Today the gym rat met the wellness coach. Yes, as I am new to the area YMCA (see a previous post), I wanted a bit more familiarity with the equipment as well as a longer walk-through of the fitness center than I’d given myself so far.
Why, you may ask, might I want to have a wellness coach trail around with me explaining stuff I might have already discovered on my own? Of what benefit is someone teaching me equipment I’ve seen in plenty of gyms wherever I’ve lived.
For someone who is blind, the setting matters as much or more than the actual equipment. Are the weight machines or cardio apparatuses like treadmills or stair masters close together or farther apart? Does the gym where you are exercising encourage you to spray down the grips and seats after you’ve done a few reps and moved on to the next weight?
After meeting Lori, the wellness coach assigned to me, we talked over my general goals of strength training and weight loss. We also discussed my need to workout on areas that are relatively easy to navigate. When your in a gym, of course, you have several types of machines from the freeweights-bar bells, bumdbbells, and benches where you sit or kneel when balance the weight along with lifting it. Sivex equipment offers you a stable machine, working on your upper or lower body, which has weights you lift by manipulating a rope cable while changing the amount with a pin or knob.
Seeing that I will be doing full-body workouts each time I am in the gym, Lori walked me through a safe pattern from Machine to machine that I spent time memorizing. Then, yes, we discussed the need to wipe down the equipment with a spray bottle and towel I can retrieve at the desk in front of the fitness center.
At this particular YMCA, the increments of weights on the Sivex machines are consistent-starting at 30 pounds and moving up by 20 each time you move your pin to the next weight. A knob ups the amount by 5 pounds each turn.

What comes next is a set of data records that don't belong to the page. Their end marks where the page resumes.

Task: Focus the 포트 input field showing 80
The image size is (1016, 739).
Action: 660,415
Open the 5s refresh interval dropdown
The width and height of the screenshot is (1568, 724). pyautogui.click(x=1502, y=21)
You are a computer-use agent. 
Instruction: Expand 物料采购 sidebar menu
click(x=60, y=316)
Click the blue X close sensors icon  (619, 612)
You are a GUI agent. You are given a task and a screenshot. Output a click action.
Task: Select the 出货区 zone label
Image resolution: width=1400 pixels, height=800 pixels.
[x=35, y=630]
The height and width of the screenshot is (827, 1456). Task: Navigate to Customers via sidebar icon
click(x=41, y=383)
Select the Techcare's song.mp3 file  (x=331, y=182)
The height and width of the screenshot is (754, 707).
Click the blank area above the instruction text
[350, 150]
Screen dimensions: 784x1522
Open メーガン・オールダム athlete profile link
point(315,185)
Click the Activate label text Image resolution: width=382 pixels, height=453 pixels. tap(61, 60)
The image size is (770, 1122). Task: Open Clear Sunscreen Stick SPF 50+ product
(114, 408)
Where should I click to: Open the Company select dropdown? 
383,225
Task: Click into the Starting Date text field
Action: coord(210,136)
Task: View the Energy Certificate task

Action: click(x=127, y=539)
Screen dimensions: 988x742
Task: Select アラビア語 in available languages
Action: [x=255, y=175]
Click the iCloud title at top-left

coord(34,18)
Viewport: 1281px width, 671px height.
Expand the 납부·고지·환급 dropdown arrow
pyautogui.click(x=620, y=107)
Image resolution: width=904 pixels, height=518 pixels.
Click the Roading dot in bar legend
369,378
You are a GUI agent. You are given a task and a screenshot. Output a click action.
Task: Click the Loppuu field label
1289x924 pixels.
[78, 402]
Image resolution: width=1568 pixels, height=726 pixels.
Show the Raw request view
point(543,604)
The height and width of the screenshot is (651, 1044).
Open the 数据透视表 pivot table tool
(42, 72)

With Lori there, I learned more grip positions on each upper body machine than I’d known before. These hand positions help you workout subparts of your body even with using the same machine. So when working the chest press, the difference between the normal grip and the two others is a matter of moving my hands from the normal grip of palms facing each other to makoing fists around the handles, knuckles facing down toward the floor. A third grip is a bit higher on the machine and puts more pressure on my wrists.
Working with a trainer like Lori gives you the opportunity to learn better ways of breathing and a pace at which you take each rep during a set. Often, doing rapid reps during a set is only beneficial if you know how to hold your body position and control the weight rather than letting its bulk cause you to sag or tighten up. On many Sivex machines, vfofor example, your lift will take half as long as bringing the weight back to its starting position. Coordinating that with my breaths really helped me relax into the rhythm of each exercise and focus on as much of my body as possible.
It’s also a joy when working with someone to share how our blindness contours our perspective. Since she and I walked across various distances, I gave a quick intro to how my cane protects my ankles when moving around various pieces of equipment. If you are totally blind, use your cane to get around until you are comfortable with the layout enough to move from place to place without its assistance, if you choose to get to that point. Personally, I prefer to fold up my cane when I’m working each machine and then unfold it for times when I’m walking to the next place. When I’m running on the treadmill or the stair master, my cane rests beneath the machine and out of other people’s way. Yes, that means bending down to retrieve it afterward. For doing that, I shield my head and face with one hand while kneeling, then return to my natural stand with the cane comfortibly resting in my left hand.
When Lori and I were finished in the fitness center, I asked her to help me pattern my way between there to the locker rooms’ hallway and to the main desk. After a few trips between, I was ready for tomorrow’s resumption of my briskly joyful pace!